Les générations d'après la seconde guerre mondiale ont vu se mettre en place un monde différent de celui de leurs parents et grands-parents. Le 19 octobre 1945 le gouvernement du Général de Gaulle crée par ordonnance la Sécurité Sociale. Au fil des ans de plus en plus de personnes pourront se soigner quelques soient leurs revenus et la gravité de leur maladie. Tous les ans la médecine, la chirurgie, la recherche médicale font des progrès. Des hôpitaux, des maisons de retraite, des EHPAD, des CHU sont construits. L'espérance de vie augmente, la mort recule. Mourir à la maison entouré de ses proches n'est plus la règle générale. Beaucoup de fins de vie se font désormais à l'hôpital.
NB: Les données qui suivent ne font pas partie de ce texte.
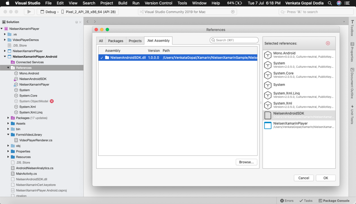356x204 pixels.
Task: Open the Unit Tests panel
Action: [352, 114]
Les cancers qui se soignent mais ne se guérissent pas, les accidents de voiture, de moto, les AVC et des maladies qui laissent des malades sans conscience, sans espoir de rétablissement ont placé des personnes en fin de vie et leur entourage dans des situations de grandes détresses. Certaines personnes demandent une augmentation des centres de soins palliatifs. Certaines personnes exigent la légalisation de l'euthanasie et revendiquent "le droit de mourir dans la dignité." Mais mourir dans la dignité n'est-ce pas mourir soigné jusqu'au bout, accompagné jusqu'au bout? Entouré de personnes et de mains qui soignent et nous aident à vivre le mauvais passage de vie à trépas. L'avenir nous dira quel choix fera notre civilisation. Soins palliatifs et sédation finale ou euthanasie légalisée? 
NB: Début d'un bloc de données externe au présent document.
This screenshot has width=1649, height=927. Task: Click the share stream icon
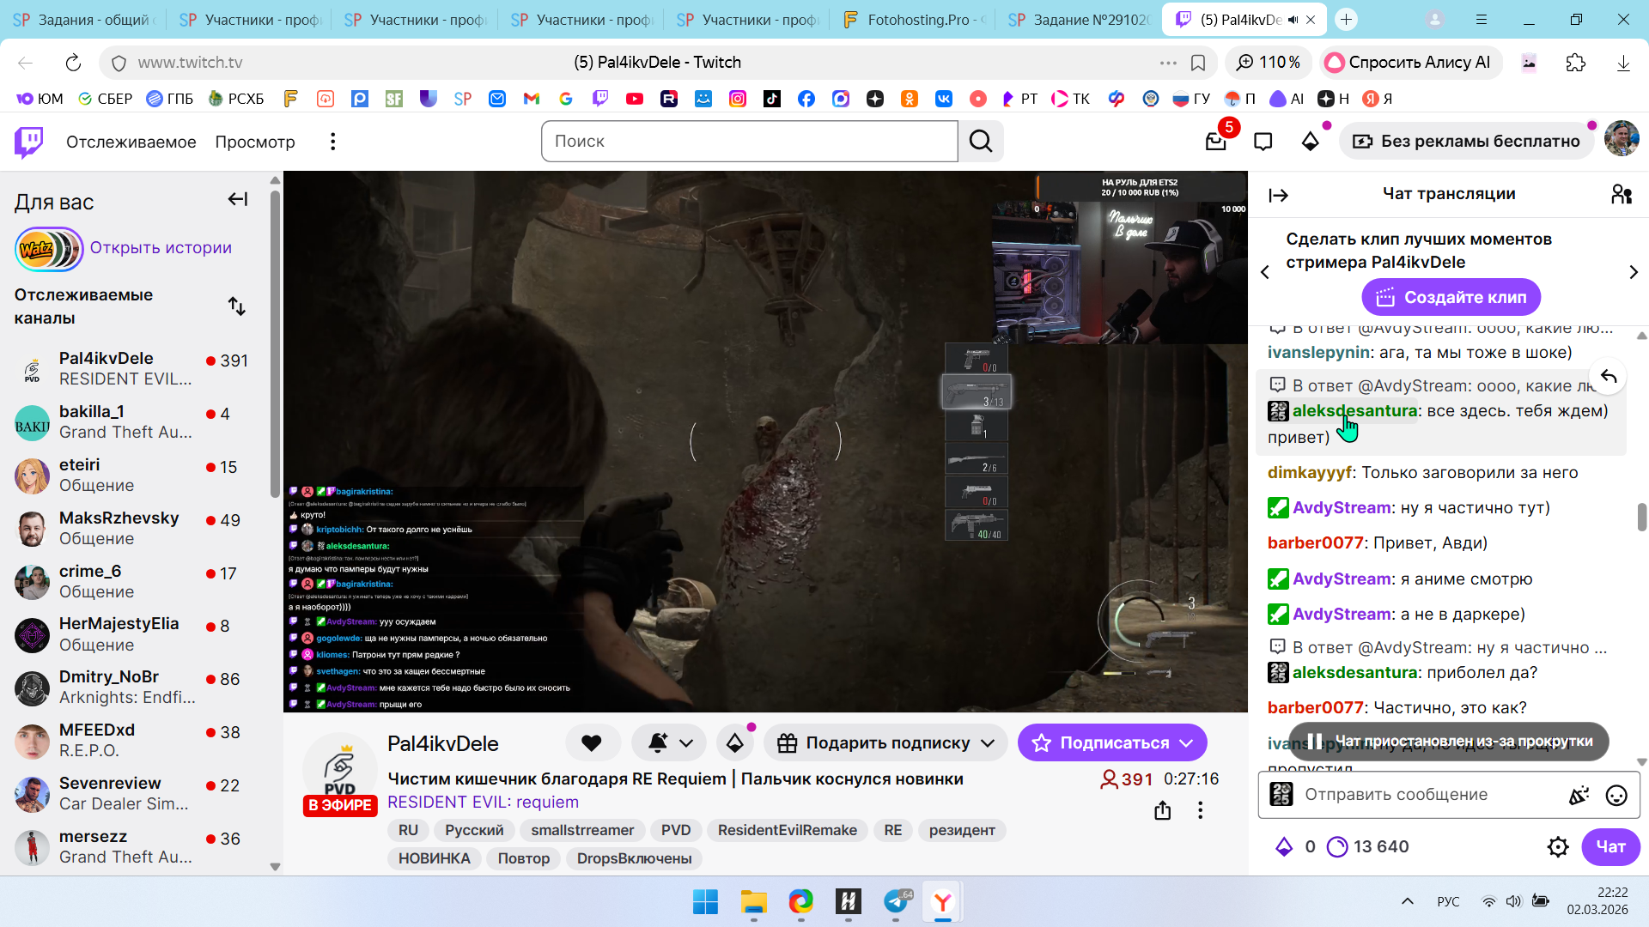[x=1163, y=810]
« Les juifs affirment qu’ils ne savent pas ce qu’il y a après notre mort. Mais ils pourraient le formuler autrement: après notre mort, il y a ce que nous ne savons pas. Il y a ce qui ne nous a pas encore été révélé, ce que d’autres en feront, en diront et raconteront mieux que nous, parce que nous avons été. » 

Cet extrait du livre de Delphine Horvilleur a retenu mon attention car il me rappelle un proverbe yiddish: "L'homme fait des plans et Dieu rigole". L'homme propose, Dieu dispose. Nous sommes nombreux à vouloir diriger nos vies, croire que nous pouvons le faire; notre époque valorise beaucoup le développement personnel. Mais dans une vie combien de fois c'est nous qui décidons vraiment? Dans cette volonté de vouloir mourir dans la dignité est-ce vraiment la recherche de la dignité qui nous anime ou bien le désir de tout contrôler, maîtriser; diriger une dernière fois les autres pour faire ce que nous ne pourrons pas faire par nous-même. Que feront et diront les autres qui devront mettre fin à nos vies? Auront-ils le droit de ne pas le faire et de dire leur désaccord?

Jean-François Sadys

Sources consultées: la fiche wikipédia de Delphine Horvilleur, le site internet des éditions Grasset et la présentation de son livre, la lecture et la relecture de son livre "Vivre avec nos morts".

Autres livres du même auteur: "En tenue d'Eve: féminin, pudeur et judaïsme", "Comment les rabbins font des enfants: sexe, transmission et identité dans le judaïsme", "Des mille et une façons d'être juif ou musulman", "Réflexions sur la question antisémite", "Comprendre le monde".